The major strengths of our study rely on the sample size, which to the best of our knowledge, is one of the largest involving only D+/R– KA and SPK transplant recipients, sizable cases with late-onset CMV disease and long duration of follow-up. In addition, in our study, the diagnosis of late-onset CMV disease was uniformly confirmed through the determination of DNA viremia and follow-up was complete with only three patients lost to follow-up after 345–635 days. We were therefore able to provide a complete picture of late-onset CMV disease including its deleterious effects on the clinical outcome in the era of 6 months universal prophylaxis as practiced in a single academic transplant center. Even with only 19 kidney graft losses observed during the 5-year study period, the negative impact of late-onset CMV disease remains clearly visible.

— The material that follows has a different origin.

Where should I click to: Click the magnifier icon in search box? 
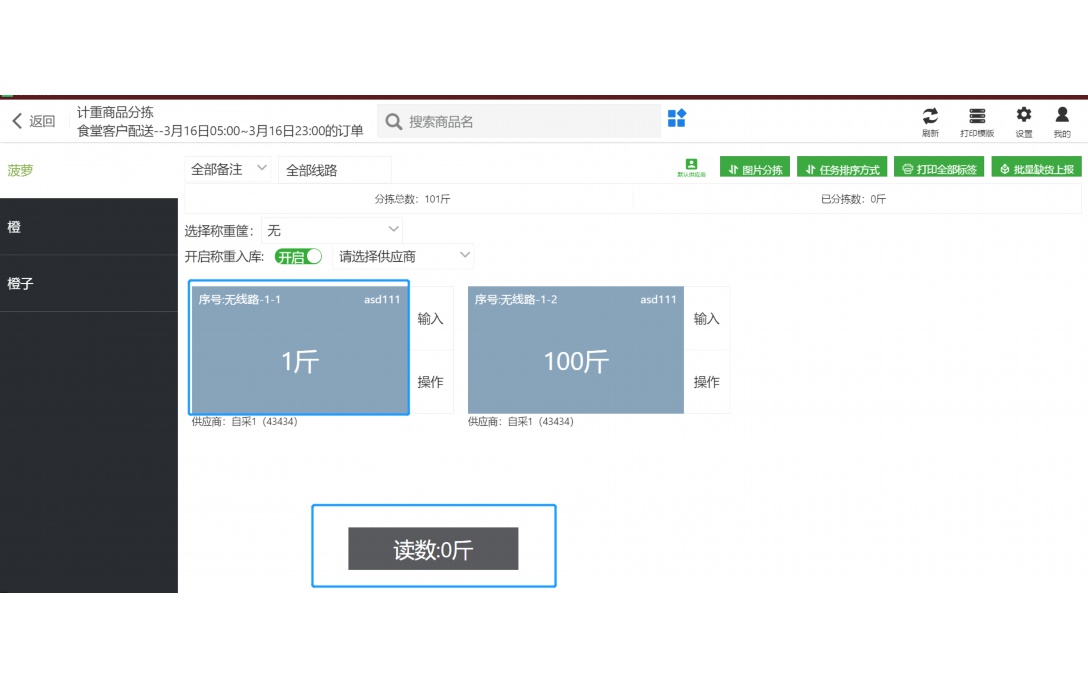[x=394, y=121]
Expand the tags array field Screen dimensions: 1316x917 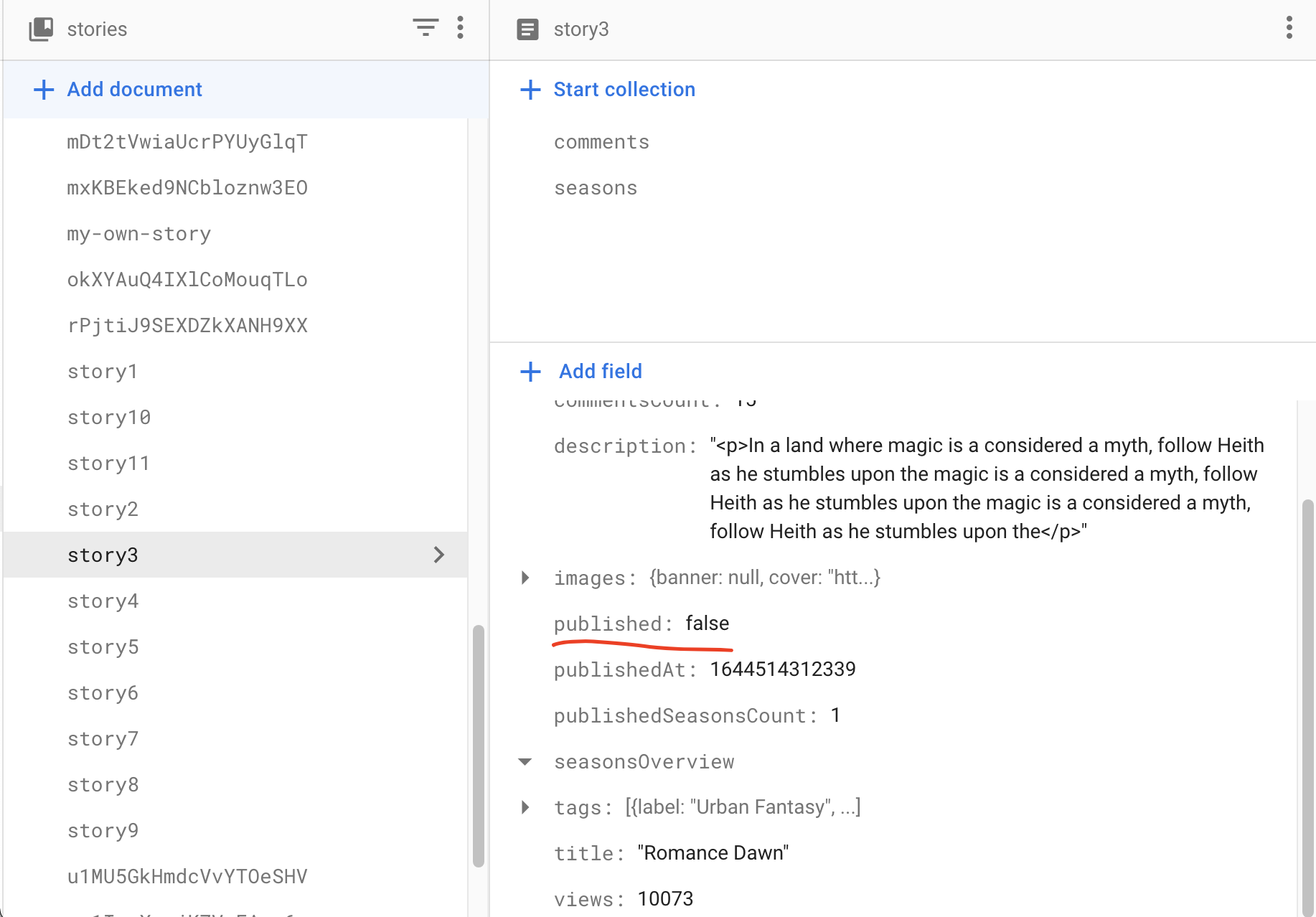pyautogui.click(x=525, y=807)
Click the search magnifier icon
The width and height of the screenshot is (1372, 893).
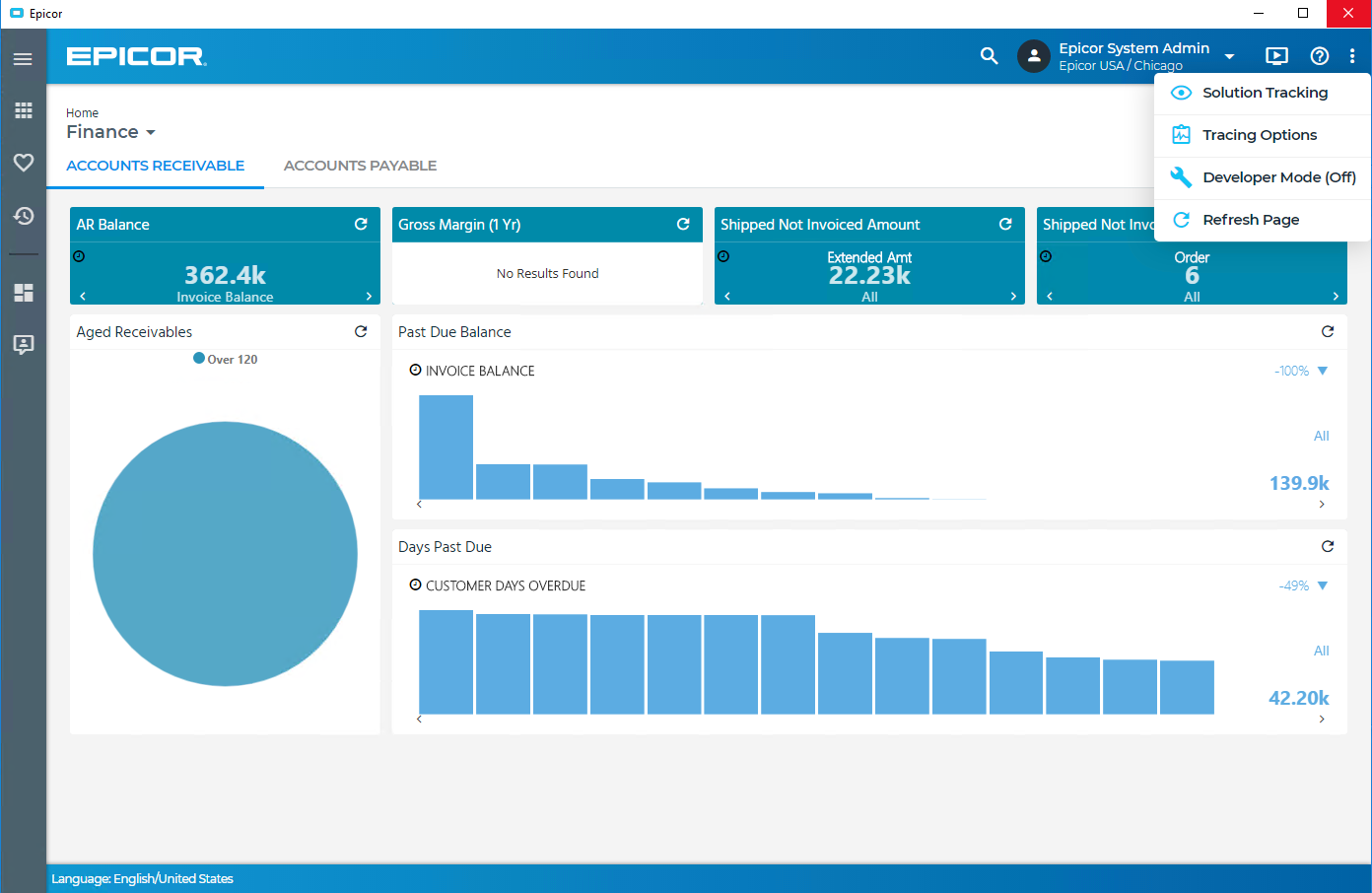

Major limitations of our study are related to its retrospective observational nature and its single center setting. The diagnosis of late-onset CMV disease was based upon clinical suspicions by individual physicians, thus there might be some missing cases with subtle clinical symptoms and/or signs of CMV disease. On the other hand, a sizable number of asymptomatic cases (8.8%) argues for heightened awareness of such infection among clinicians involved in the patient care. In addition, single center experience may not necessarily be generalized due to some uniqueness of patient population and/or clinical practice pattern. Finally, due to above reasons, a direct comparison with other studies (clinical trial and/or other observational studies) should not be made (4,9,25).
In conclusion, late-onset CMV disease continues to negatively impact kidney transplant outcome despite a 6-month low-dose VGCV prophylaxis. Investigations of novel preventive approaches are urgently needed.
Disclosure
The authors of this manuscript have no conflicts of interest to disclose as described by the American Journal of Transplantation.